How to Back Up a Fifth Wheel Around a Corner

Backing a fifth wheel around a corner comes down to swinging wide and letting it track around the bend. Here’s a fifth wheel-specific method — the why, the steps, and the mistakes to skip.

Updated 2026-06-03 6 min read For RV owners

Why backing around a corner is tricky

A fifth wheel connects at a kingpin in the truck bed, directly over (or just ahead of) the rear axle. That longer effective wheelbase makes it track more stably and predictably than a bumper-pull — it’s slower to react and harder to jackknife, but it’s long, so it swings wider and you start turns later.

Backing around a corner — into an L-shaped driveway, a side alley, or a turn sharper than 90° — asks the trailer to keep tracking through a bend while you steer. The trailer cuts inside the corner (off-tracking), so you need extra room on the inside and a steady, continuous arc rather than turning in steps.

The key with a fifth wheel: A fifth wheel tracks predictably around a corner — its kingpin pivots over the truck’s axle — but it’s long, so it off-tracks and cuts the inside more than a short trailer.

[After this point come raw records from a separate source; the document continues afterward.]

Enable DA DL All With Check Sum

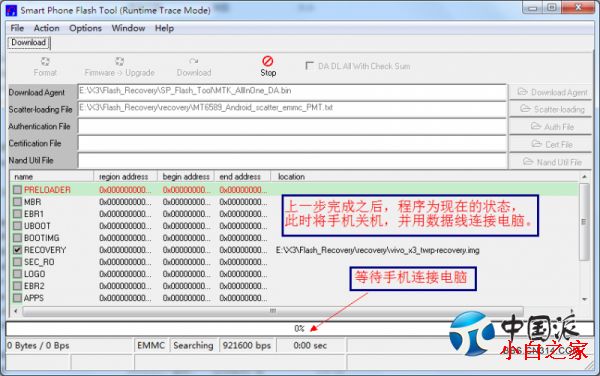click(x=309, y=66)
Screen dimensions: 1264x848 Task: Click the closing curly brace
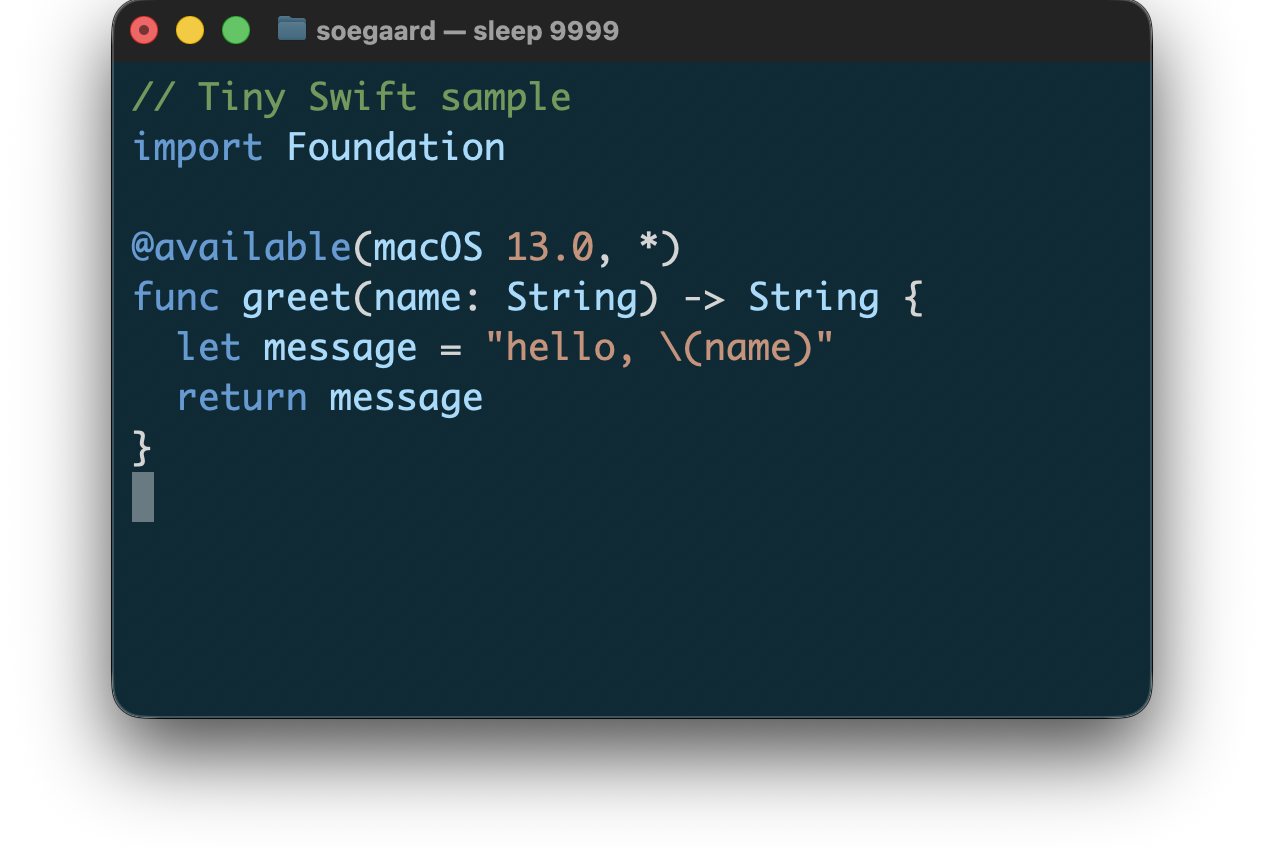click(x=142, y=448)
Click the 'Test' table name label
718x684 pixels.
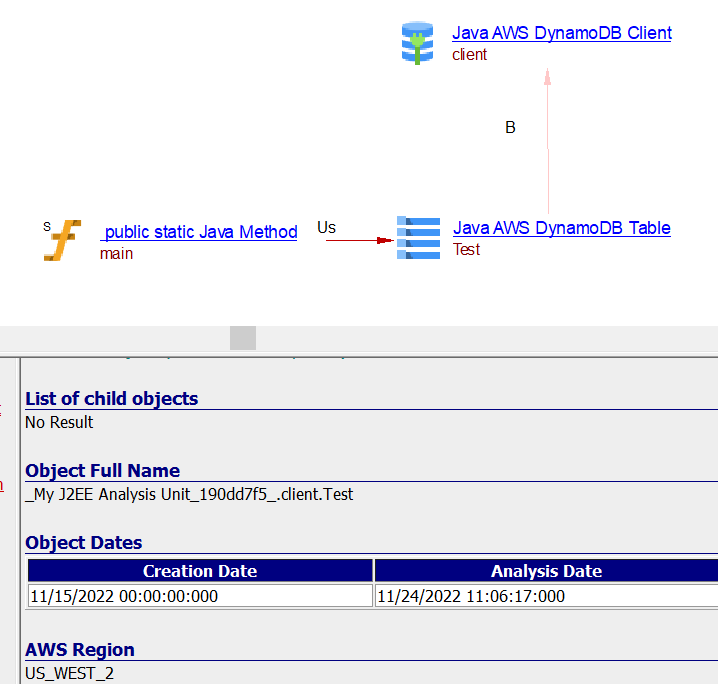(x=466, y=250)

Start the arc early, protect the inside of the corner, and let the length track around in one steady sweep.

How to back up a fifth wheel around a corner, step by step

  1. GOAL the corner. Get out and look. Check the inside clearance (where the fifth wheel cuts in) and the outside swing before you commit.
  2. Set up wide. Approach so the fifth wheel starts the turn from the outside, giving the inside of the corner room to spare.
  3. Start the arc and hold it. Begin the turn and keep a steady steering angle; let the fifth wheel track around the bend rather than turning in steps.
  4. Watch the inside. The fifth wheel off-tracks and cuts the corner, so keep an eye on the inside curb or obstacle in your mirror.
  5. Straighten out of the corner. As the fifth wheel comes around, ease the wheel back to straighten into the new direction.

Tips for backing a fifth wheel

New to towing? Start with the fundamentals in how to back up a trailer.

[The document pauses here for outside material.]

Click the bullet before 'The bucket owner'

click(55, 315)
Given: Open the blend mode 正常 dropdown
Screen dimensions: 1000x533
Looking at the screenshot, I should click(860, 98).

Frequently asked questions

How do you back a fifth wheel around a corner?

Set up wide so the inside of the corner has room, start a steady arc, and let it track around while you watch the inside in your mirror. The trailer cuts inside your path, so the inside clearance is what you protect.

Why does the trailer cut the corner when backing?

It’s off-tracking: the trailer’s wheels follow a tighter path than the tow vehicle’s through any turn. The longer the trailer, the more it cuts in — so give the inside extra room.

Why does a fifth wheel back more easily than a travel trailer?

Its kingpin pivots over the truck’s rear axle, giving a longer, more stable wheelbase. It responds slower and more predictably, so corrections are gentler and jackknifes are easier to see coming.